### Instructions to follow
"left" is the word to look for; copy each line of the listing where it occurs.
====== Source records
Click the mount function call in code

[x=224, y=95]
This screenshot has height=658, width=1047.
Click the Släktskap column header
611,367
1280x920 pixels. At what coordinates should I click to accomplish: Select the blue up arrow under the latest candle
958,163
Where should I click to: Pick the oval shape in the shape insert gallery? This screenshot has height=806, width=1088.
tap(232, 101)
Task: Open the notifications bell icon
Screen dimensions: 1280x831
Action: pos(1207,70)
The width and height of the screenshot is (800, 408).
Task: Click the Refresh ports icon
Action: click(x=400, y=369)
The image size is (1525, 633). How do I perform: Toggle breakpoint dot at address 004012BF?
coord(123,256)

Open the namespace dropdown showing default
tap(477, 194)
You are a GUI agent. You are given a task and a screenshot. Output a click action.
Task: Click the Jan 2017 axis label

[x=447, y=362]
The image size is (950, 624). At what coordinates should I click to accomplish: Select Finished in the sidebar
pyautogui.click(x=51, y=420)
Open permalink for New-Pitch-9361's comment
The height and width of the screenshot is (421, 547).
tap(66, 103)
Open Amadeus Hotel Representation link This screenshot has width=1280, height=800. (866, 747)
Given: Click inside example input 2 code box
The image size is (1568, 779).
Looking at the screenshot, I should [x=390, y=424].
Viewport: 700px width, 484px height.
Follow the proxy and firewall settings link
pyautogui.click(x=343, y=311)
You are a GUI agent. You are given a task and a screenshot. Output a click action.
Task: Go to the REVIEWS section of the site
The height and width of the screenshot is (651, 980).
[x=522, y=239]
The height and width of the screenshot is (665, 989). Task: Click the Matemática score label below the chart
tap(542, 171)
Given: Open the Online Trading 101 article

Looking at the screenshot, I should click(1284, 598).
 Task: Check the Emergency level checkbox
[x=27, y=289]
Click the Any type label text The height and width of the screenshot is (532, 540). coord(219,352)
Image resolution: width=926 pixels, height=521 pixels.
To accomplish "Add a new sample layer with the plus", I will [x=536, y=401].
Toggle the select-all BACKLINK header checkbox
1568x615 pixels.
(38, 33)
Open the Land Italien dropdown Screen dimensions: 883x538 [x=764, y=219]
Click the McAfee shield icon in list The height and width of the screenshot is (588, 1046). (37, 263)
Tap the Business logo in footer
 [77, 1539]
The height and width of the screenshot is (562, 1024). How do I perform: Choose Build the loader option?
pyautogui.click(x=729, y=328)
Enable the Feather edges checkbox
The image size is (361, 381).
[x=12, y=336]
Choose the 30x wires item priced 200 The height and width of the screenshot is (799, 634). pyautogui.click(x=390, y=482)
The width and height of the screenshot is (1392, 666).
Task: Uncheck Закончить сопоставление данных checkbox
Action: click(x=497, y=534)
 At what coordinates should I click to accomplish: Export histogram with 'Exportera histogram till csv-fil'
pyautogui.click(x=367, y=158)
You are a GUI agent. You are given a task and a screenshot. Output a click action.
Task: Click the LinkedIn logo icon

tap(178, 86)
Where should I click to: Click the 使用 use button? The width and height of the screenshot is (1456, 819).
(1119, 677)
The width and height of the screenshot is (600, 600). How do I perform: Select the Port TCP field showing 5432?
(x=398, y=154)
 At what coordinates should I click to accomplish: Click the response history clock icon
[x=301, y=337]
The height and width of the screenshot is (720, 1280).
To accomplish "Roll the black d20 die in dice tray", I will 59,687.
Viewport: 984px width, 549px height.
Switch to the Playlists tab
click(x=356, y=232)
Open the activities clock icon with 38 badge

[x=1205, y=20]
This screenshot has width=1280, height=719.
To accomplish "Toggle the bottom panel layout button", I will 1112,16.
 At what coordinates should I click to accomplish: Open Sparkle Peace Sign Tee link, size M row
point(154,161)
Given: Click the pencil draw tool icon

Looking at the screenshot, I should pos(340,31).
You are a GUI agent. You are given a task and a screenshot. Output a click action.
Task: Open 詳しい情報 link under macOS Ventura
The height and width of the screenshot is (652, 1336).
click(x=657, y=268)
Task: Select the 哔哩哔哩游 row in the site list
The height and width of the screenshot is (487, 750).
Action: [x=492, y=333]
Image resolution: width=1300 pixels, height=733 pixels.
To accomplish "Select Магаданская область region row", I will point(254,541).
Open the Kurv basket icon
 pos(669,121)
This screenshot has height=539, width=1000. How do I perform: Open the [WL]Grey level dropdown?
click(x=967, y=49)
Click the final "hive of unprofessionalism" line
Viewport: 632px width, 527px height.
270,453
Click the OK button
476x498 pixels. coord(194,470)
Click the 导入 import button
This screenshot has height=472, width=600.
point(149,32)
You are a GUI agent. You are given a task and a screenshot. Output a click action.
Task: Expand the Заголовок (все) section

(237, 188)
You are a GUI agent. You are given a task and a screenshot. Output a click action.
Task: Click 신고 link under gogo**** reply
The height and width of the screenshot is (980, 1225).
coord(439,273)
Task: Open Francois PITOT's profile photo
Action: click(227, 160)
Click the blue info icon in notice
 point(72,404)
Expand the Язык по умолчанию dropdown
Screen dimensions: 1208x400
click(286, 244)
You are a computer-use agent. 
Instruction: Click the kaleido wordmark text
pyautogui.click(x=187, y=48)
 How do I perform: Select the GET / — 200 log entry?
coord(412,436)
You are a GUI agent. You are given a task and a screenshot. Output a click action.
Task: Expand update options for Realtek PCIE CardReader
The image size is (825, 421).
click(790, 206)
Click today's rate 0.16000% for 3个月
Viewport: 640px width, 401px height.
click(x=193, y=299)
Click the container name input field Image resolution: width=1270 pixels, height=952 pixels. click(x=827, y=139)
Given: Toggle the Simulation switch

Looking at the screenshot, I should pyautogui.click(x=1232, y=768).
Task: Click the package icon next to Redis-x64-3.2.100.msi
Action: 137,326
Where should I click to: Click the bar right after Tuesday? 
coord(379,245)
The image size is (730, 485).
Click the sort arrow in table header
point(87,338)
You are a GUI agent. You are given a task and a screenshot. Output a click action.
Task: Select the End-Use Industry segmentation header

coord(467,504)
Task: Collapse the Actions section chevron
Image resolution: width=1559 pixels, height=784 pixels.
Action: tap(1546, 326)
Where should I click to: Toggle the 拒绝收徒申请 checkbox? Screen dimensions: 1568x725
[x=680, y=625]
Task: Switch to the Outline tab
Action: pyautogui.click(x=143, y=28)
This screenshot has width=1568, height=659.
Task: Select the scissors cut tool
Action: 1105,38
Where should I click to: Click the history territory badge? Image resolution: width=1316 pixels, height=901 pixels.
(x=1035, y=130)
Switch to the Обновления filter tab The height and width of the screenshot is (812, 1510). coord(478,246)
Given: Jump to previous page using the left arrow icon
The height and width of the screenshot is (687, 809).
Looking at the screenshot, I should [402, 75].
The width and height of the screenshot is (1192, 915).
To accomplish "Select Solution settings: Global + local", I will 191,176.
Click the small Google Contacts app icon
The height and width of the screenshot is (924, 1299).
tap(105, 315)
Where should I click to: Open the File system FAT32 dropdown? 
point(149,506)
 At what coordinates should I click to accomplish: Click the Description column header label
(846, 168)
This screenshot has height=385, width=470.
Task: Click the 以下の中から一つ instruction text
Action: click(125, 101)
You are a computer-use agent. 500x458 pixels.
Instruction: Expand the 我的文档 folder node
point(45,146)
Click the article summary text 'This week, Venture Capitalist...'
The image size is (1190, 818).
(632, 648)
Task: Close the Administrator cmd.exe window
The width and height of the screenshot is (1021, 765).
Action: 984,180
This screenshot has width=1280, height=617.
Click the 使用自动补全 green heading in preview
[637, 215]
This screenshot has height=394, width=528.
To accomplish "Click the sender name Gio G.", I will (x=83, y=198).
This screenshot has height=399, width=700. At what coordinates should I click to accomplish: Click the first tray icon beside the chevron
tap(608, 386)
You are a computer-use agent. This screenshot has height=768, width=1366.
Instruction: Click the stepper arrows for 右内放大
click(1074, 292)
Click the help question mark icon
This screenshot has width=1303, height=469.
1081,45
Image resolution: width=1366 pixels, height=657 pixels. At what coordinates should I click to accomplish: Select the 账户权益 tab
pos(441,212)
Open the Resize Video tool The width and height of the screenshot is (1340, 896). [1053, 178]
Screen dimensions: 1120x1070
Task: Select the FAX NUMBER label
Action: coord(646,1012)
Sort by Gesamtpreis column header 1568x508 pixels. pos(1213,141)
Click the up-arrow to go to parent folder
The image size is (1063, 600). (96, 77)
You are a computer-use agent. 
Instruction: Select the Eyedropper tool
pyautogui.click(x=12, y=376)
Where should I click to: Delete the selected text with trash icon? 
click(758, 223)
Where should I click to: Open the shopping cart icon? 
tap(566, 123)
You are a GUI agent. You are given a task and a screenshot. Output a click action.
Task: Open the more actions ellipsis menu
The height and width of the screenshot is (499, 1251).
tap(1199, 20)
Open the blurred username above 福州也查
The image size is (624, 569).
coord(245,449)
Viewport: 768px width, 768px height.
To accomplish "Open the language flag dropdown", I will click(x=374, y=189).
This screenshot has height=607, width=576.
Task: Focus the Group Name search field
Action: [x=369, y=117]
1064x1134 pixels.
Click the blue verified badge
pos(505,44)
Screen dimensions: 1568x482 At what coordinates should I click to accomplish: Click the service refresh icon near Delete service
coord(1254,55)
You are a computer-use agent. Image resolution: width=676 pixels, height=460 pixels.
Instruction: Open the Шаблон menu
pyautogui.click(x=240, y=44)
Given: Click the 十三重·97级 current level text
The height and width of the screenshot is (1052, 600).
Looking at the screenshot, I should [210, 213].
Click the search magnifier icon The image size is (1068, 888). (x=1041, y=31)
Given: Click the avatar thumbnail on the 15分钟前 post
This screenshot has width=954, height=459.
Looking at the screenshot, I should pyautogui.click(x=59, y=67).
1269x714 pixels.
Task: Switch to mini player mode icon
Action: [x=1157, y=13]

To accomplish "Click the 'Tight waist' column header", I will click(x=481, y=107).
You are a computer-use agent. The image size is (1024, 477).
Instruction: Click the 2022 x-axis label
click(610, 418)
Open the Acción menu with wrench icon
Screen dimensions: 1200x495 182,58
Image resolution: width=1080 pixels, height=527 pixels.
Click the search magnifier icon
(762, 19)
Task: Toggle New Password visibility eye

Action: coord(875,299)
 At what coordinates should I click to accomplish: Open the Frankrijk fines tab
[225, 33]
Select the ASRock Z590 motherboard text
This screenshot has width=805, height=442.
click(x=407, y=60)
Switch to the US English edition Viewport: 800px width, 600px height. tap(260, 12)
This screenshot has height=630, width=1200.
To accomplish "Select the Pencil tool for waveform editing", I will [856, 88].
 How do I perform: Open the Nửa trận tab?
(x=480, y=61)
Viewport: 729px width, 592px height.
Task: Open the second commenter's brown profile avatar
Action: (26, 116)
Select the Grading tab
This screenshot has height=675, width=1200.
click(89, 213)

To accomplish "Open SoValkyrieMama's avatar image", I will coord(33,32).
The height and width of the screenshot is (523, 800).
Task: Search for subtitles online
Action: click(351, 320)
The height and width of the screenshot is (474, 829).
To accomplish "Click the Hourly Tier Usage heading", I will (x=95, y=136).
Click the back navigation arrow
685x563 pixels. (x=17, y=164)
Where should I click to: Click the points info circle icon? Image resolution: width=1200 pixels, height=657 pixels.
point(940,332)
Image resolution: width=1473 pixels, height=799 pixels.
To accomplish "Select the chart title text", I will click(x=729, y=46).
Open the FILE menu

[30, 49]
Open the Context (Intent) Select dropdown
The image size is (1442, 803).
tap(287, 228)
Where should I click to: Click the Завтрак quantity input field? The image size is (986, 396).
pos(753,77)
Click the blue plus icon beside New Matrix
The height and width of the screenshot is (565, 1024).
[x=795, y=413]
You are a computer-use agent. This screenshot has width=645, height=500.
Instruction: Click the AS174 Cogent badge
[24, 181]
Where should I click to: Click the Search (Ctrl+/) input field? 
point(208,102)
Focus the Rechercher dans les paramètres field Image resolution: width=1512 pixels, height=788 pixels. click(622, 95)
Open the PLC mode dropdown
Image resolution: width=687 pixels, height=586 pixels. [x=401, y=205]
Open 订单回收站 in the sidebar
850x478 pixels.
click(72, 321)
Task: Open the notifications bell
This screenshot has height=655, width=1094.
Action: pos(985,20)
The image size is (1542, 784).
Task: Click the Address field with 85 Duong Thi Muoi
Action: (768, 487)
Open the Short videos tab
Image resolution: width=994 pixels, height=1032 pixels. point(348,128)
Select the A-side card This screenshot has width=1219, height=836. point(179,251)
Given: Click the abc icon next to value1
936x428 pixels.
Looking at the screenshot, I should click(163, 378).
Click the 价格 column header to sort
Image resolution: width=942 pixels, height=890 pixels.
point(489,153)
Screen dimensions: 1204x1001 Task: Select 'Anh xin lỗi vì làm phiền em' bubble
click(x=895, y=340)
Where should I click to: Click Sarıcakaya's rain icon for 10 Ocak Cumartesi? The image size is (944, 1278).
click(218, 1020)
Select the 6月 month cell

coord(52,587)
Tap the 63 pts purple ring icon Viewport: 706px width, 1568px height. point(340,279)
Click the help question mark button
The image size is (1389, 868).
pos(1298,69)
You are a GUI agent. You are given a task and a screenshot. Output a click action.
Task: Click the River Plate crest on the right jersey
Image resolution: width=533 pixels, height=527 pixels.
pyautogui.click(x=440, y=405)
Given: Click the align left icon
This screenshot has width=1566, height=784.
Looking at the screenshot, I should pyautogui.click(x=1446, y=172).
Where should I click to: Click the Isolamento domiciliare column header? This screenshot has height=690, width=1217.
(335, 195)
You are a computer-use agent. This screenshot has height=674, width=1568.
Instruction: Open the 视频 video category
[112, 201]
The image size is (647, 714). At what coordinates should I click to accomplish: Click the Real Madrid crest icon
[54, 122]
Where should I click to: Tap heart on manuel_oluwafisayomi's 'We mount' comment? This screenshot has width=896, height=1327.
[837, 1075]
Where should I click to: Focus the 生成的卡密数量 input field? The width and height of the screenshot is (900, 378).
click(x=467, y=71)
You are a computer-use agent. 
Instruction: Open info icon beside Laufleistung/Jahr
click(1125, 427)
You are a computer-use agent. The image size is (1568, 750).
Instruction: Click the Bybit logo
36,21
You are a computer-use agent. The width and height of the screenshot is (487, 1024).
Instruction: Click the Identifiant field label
============
### Written solution
Given: Jump to previous page using the left arrow icon
Given: Click the align left icon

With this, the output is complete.